Shining forever

The 1980 United States Olympic hockey team is like a blue blazer and a fine work of art rolled into one: It will never go out of style, and its value will never, ever diminish. Our triumph over the Soviet Union and subsequent victory over Finland in the gold medal game were so improbable, so momentous, so joyous as to defy categorization. In the history of American sports, the run to gold during that unforgettable February from frigid Lake Placid is uniquely and singularly priceless.
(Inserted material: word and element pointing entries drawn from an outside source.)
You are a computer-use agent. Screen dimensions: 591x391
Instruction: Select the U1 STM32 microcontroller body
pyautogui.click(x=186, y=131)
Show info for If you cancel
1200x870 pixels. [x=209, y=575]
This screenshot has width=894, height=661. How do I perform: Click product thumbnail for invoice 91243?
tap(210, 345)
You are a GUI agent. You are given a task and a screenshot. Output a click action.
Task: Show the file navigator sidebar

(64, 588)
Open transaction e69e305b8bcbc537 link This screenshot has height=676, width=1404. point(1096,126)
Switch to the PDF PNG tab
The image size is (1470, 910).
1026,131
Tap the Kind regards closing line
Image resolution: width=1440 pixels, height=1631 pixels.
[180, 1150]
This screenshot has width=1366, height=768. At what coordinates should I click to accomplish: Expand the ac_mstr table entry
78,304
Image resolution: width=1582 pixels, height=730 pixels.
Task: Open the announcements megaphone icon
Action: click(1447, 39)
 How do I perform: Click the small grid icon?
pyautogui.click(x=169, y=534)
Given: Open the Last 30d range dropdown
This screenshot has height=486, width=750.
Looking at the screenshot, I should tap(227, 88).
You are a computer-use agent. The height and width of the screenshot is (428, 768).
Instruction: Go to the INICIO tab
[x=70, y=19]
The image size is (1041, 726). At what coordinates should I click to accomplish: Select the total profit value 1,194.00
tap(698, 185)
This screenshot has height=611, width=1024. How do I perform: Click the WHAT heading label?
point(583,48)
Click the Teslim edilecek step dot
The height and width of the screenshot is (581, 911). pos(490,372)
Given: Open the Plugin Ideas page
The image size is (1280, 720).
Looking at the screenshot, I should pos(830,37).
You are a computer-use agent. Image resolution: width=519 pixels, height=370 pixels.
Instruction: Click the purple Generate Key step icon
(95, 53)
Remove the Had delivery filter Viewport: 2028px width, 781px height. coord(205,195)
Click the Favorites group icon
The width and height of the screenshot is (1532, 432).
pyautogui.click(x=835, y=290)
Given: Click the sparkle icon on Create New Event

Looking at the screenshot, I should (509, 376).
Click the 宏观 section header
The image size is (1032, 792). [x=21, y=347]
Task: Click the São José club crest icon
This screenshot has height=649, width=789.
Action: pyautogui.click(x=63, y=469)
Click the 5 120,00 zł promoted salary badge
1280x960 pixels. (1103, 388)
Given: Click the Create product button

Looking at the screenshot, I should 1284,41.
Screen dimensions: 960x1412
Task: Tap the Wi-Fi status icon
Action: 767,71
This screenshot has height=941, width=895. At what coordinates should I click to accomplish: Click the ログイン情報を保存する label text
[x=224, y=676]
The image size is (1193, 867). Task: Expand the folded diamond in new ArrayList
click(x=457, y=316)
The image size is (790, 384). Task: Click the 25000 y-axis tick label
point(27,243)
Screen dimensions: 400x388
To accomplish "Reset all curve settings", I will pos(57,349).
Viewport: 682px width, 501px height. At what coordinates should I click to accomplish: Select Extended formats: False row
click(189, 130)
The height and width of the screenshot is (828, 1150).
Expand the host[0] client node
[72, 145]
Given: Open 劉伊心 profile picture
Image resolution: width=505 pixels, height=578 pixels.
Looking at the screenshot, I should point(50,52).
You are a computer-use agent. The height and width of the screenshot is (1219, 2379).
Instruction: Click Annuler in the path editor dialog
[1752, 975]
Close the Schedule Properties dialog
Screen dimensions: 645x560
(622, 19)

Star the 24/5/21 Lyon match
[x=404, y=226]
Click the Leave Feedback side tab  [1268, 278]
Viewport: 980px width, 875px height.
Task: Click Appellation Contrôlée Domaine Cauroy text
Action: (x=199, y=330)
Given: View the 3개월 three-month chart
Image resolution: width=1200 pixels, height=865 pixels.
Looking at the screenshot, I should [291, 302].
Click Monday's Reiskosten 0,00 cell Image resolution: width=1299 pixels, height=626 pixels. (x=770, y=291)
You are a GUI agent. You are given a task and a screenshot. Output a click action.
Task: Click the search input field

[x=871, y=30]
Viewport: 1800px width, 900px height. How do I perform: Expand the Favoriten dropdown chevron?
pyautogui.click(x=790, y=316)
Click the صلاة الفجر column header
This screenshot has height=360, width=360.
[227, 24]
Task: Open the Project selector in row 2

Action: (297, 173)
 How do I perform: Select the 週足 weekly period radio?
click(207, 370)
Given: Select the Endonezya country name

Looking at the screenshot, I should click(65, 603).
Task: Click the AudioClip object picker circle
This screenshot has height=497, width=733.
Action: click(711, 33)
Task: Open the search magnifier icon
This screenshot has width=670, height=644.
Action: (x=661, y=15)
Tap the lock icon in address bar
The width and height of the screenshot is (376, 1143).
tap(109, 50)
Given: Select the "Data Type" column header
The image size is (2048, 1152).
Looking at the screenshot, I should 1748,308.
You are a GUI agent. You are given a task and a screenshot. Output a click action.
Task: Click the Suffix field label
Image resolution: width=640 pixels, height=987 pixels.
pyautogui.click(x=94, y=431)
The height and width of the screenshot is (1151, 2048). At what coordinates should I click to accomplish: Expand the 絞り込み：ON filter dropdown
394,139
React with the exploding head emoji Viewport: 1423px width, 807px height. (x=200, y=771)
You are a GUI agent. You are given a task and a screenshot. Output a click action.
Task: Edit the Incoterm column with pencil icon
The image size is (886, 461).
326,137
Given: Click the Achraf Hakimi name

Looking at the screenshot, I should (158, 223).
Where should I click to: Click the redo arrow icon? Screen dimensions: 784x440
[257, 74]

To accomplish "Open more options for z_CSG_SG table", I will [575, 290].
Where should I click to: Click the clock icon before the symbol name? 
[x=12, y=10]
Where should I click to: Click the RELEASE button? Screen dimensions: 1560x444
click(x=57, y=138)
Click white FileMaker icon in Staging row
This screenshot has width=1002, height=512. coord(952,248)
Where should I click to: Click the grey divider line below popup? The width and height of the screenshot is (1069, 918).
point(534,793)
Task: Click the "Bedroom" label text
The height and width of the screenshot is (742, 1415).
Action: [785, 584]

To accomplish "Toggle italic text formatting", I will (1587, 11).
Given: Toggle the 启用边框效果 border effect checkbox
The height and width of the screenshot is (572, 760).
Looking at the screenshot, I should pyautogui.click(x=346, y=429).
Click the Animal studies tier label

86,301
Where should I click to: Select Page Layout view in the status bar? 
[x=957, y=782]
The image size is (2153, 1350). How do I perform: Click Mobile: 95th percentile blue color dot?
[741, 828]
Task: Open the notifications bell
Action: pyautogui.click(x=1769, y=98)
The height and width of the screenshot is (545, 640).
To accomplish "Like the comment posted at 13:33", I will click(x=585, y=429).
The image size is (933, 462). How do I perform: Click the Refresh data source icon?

These truths were never more evident over the past week as the country marked the 30th anniversary of Team USA’s victory over the Soviets. Naturally, Winthrop’s own Mike Eruzione helped lead the discussion. Circumstances, coupled with his easygoing personality and strong communication skills, have combined to make Eruzione the unofficial spokesperson for the ’80 gold medalists. It’s a job he handles with particular skill and savvy. Make no mistake, one of the big reasons why this team remains so fresh and vibrant all these years later is Mike Eruzione, whose recollections about his game-winning goal vs. the Russians and the ’80 Games in general never grow tired or stale.

Eruzione has appeared on a number of media outlets in recent days, most notably with teammates Mark Johnson and Jim Craig and NBC broadcaster Al Michaels as part of the coverage of the ongoing Olympic Games from Vancouver. He looks older, but not thirty years older. He’s heavier, but not much heavier. He’s polished but not programmed. He’s confident but not brash. He’s articulate, but he’s not a smoothie. All in all, Central Casting couldn’t have ordered up a better guy to score a goal that requires so much replaying and retelling.

The ’80 Olympics is the first sporting event I can recall in any detail (I was nine). I remember all of it — from the opening tie vs. Sweden (the most underrated game in the history of the world, but that’s another story for another day) right through to the Sunday morning victory over Finland. Thirty years later, I occasionally think about that tournament and rattle off the names of those guys in my head. O’Callahan, Broten, Morrow, Ramsey, Christian, Harrington, McClanahan, Baker.
Why? Why do so many of us remember so much about that team? Why do we never tire of reminiscing about the February of 1980?

That’s easy. Because we know we’ll never see anything like it ever again.